I also have a tattoo on the back of my neck just below the collar line of a dress shirt: the Chinese phonetic kanji for Morgan. In Japanese it is pronounced Makkon. They have no meaning together in either language. One character means “root” and the other is a symbol representing an ancient deity.

This is my only tattoo, though I am currently in the process of working with an artist I am friends with to draw my next and make it an original piece instead of the stiff piece I cobbled together from various designs I found on the internet. It’s going to be rather large, at least in my terms. The centerpiece is a yin yang containing the kanji for yin and yang instead of the dots. Where the white dot would be, the kanji for “light” will take its place and where the black dot would be, the kanji for “shadow”.

Sprawling out from the sides of the yin yang were originally two tribal “wings” of sorts, but I believe we’re working to modify them into two tribal wolf heads that represent Rome and Reme, as I named the wolves of positivity and negativity. A tribal “dragon’s” tail will wind down from the base of the piece along my spine. Ideally the whole image will be reminiscent of a dragon in flight as seen from above, without actually having any draconic details.

Rapscallion commented that she thinks that tattoos and piercings on blokes signifies something raw, primal, and sexual. (She’s British.) Her thoughts lead me to think about how I see tattoos on women. I find myself drawn to them, particularly to the satisfaction of curiosity, I wonder what the whole thing looks like? and always to the art and meaning. My tattoos, the one I have and the one on the table, both are pieces heavy with years of thought, search and the weight of decision. I have a friend who had two Lego men with empty speech bubbles tattooed on his arm so people could write in them at parties. It’s his body, but a hard choice to understand. Every piece of mine has meaning or aesthetic value.

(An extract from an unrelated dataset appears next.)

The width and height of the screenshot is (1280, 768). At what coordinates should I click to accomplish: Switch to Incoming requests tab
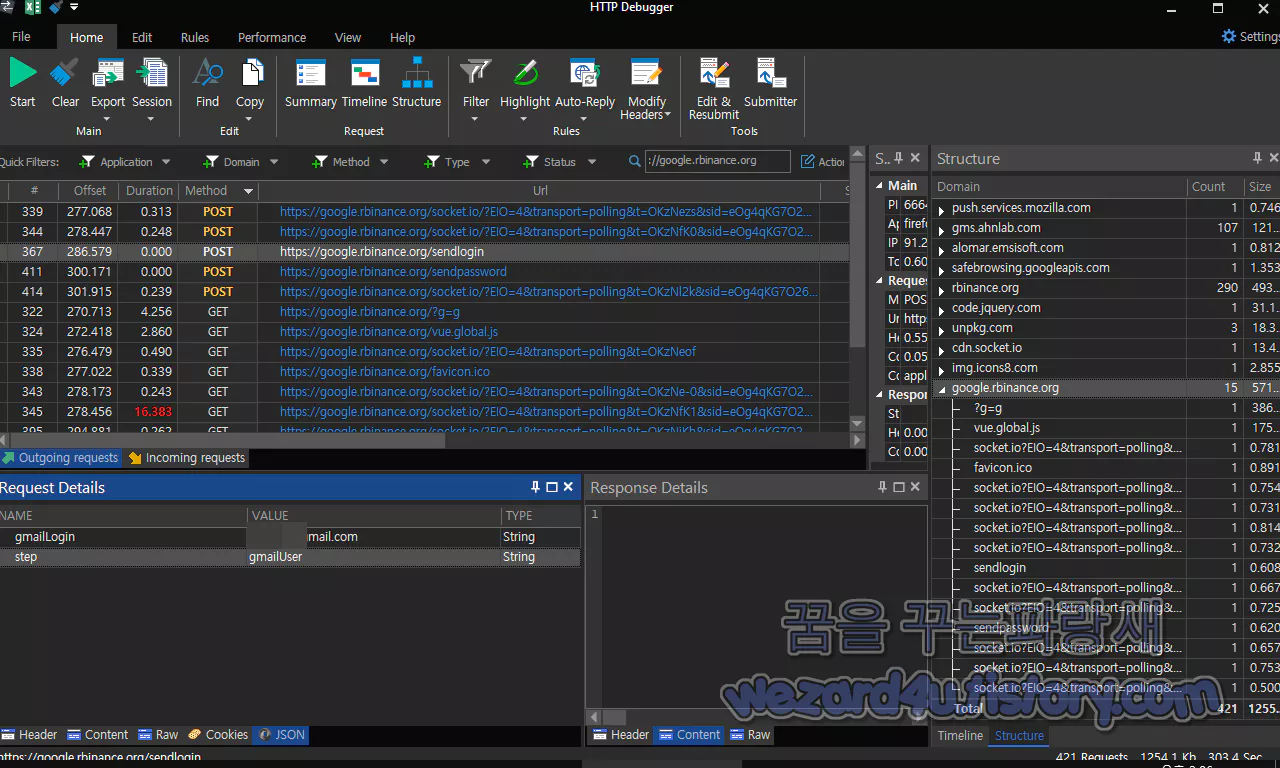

I like women with tattoos, even to the point where I don’t find anything tacky or disturbing about what we call “tramp stamps” here in America. It certainly depends on the tattoo, but if it weren’t attractive, there wouldn’t be such an overflow of them that it became a cultural phenomenon worthy of a name. Personally I think the majority of people who gripe about tramp stamps are much like people who gripe about their “shame” bands. Foolish. If you enjoy something, enjoy it. I enjoy women with a tattoo on the small of her back, assuming the tattoo is well done and attractive in the first place.

Only one lover I’ve had was tattooed and she got hers after I got mine, on a whim. She walked into the parlor with whatever friend was encouraging her to make a bad decision, picked out something she thought was cute and had it permanently set onto her foot. It ended up looking like a bleu cheese moon and star, suspiciously like the star of Islam. She later had it redone and covered after her father pointed that out.

I can only imagine what it would be like then, to lay in bed by the side of a woman with a tattoo like one I encountered recently, which ran from the crease of her pelvic bone, all the way up the side of her ribs to bloom at the top. I know myself well, and I would spend hours tracing every line of ink with my fingers, just as I would her curves as I lay on my side and she on hers. I would be entranced, enchanted, and learn each twist and curl as if I were memorizing the words of a song. I would learn it in moonlight, beneath harsh fluorescence, in the sun on a summer-lush lawn or sandy beach.

It is an experience I would like to have, and a certainly find my interest piqued when a woman has one. Frequently it’s only my curiosity that seeks to be sated, but on occasion I more drawn to someone because of her art. I suppose though, as I am in all things, I’m rather picky about what I admire. I’m drawn to women with taste, and whether it’s is her fashion choices or the art she’s chosen to canvas on her body, I’ll always prefer the ones whose choices will be just as attractive 20 years from now as they will in six months.